Ribosomally Synthesized Fungal Peptides: Biosynthetic Engineering for Targeted Anticancer ADC Payloads

Fungal ribosomally synthesized and post-translationally modified peptides (F-RiPPs) embody a paradoxical duality, transitioning from lethal mycotoxins to precision oncology payloads via antibody-drug conjugates (ADCs). This review portrays the biosynthetic logic of canonical families - amatoxins/phallotoxins, dikaritins, epichloëcyclins, and emergent asperigimycins, emphasizing PTMs like macrocyclization, N-methylation, and oxidative cross-links that confer proteolytic stability, membrane permeability, and target affinity.
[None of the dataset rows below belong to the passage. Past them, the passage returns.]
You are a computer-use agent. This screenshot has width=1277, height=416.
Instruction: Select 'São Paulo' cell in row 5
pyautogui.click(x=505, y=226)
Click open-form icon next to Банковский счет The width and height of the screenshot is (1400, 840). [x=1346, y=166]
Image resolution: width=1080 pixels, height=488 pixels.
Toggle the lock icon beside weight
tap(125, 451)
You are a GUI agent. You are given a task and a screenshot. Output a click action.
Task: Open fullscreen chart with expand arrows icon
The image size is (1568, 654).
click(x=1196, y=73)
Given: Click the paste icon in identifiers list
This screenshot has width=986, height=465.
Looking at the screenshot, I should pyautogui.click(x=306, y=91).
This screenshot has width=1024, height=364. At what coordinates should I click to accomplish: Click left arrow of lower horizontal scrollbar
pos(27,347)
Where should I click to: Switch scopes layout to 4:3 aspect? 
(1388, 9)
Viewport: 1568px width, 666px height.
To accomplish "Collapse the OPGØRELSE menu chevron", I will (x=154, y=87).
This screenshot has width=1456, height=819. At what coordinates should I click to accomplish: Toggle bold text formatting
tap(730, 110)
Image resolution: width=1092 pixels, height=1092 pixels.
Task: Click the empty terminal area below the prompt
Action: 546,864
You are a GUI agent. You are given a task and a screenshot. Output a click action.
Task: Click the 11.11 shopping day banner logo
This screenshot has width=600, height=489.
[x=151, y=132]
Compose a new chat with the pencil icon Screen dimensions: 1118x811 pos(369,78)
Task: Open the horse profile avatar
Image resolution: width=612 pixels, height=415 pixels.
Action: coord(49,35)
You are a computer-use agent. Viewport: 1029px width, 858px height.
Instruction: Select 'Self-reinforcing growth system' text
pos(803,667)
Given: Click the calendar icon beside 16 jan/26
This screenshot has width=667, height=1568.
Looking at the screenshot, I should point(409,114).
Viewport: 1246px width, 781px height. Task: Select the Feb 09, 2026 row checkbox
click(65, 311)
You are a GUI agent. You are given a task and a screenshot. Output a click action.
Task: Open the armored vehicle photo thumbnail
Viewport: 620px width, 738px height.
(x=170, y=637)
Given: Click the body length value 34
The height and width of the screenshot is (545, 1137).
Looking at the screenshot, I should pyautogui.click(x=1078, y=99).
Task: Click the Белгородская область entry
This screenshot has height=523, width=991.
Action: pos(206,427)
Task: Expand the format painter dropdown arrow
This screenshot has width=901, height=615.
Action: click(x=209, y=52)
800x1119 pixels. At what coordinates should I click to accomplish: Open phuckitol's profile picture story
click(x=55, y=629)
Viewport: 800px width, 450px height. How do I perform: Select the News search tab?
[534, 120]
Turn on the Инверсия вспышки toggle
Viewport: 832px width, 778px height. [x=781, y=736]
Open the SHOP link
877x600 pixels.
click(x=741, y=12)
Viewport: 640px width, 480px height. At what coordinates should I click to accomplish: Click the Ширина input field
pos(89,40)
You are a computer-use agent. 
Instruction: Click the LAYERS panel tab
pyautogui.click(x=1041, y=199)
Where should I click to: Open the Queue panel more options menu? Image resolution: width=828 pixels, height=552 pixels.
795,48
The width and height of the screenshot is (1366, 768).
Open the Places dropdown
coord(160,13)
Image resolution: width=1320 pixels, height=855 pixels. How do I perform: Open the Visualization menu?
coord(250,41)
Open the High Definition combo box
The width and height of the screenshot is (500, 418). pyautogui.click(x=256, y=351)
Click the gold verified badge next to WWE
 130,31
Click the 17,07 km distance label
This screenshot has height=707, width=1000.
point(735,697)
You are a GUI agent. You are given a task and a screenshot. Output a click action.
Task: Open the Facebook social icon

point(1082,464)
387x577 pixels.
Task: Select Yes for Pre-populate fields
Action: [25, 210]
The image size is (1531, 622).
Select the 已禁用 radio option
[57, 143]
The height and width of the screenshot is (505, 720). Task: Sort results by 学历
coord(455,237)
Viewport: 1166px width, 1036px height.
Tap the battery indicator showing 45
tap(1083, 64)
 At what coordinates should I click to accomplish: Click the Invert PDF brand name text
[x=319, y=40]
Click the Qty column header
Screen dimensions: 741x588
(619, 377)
Genome mining pipelines integrating antiSMASH, seq2ripp, HypoRiPPAtlas, and GNPS molecular networking accelerate cryptic BGC decryption, heterologous expression in yeast/filamentous fungi, and combinatorial refactoring for analog libraries. Pharmacologically, F-RiPPs inhibit RNA Pol II (amatoxins), disrupt microtubules (dikaritins), perturb membranes (borosins), and induce lipid-mediated apoptosis (asperigimycins), with preclinical IC50s of 1–50 nM/μM and therapeutic indices >100 in xenografts. Translational exemplars include Heidelberg Pharma's ATACs, achieving Phase I/IIa remissions in myeloma/NHL via BCMA/CD37-targeted amanitin delivery. Addressing bottlenecks in silent cluster activation, enzyme mechanistics, and GMP-scaleup, a roadmap proposes ML-driven prioritization and automated heterologous platforms to harness untapped RiPP diversity for MDR-evasive, bystander-active therapeutics.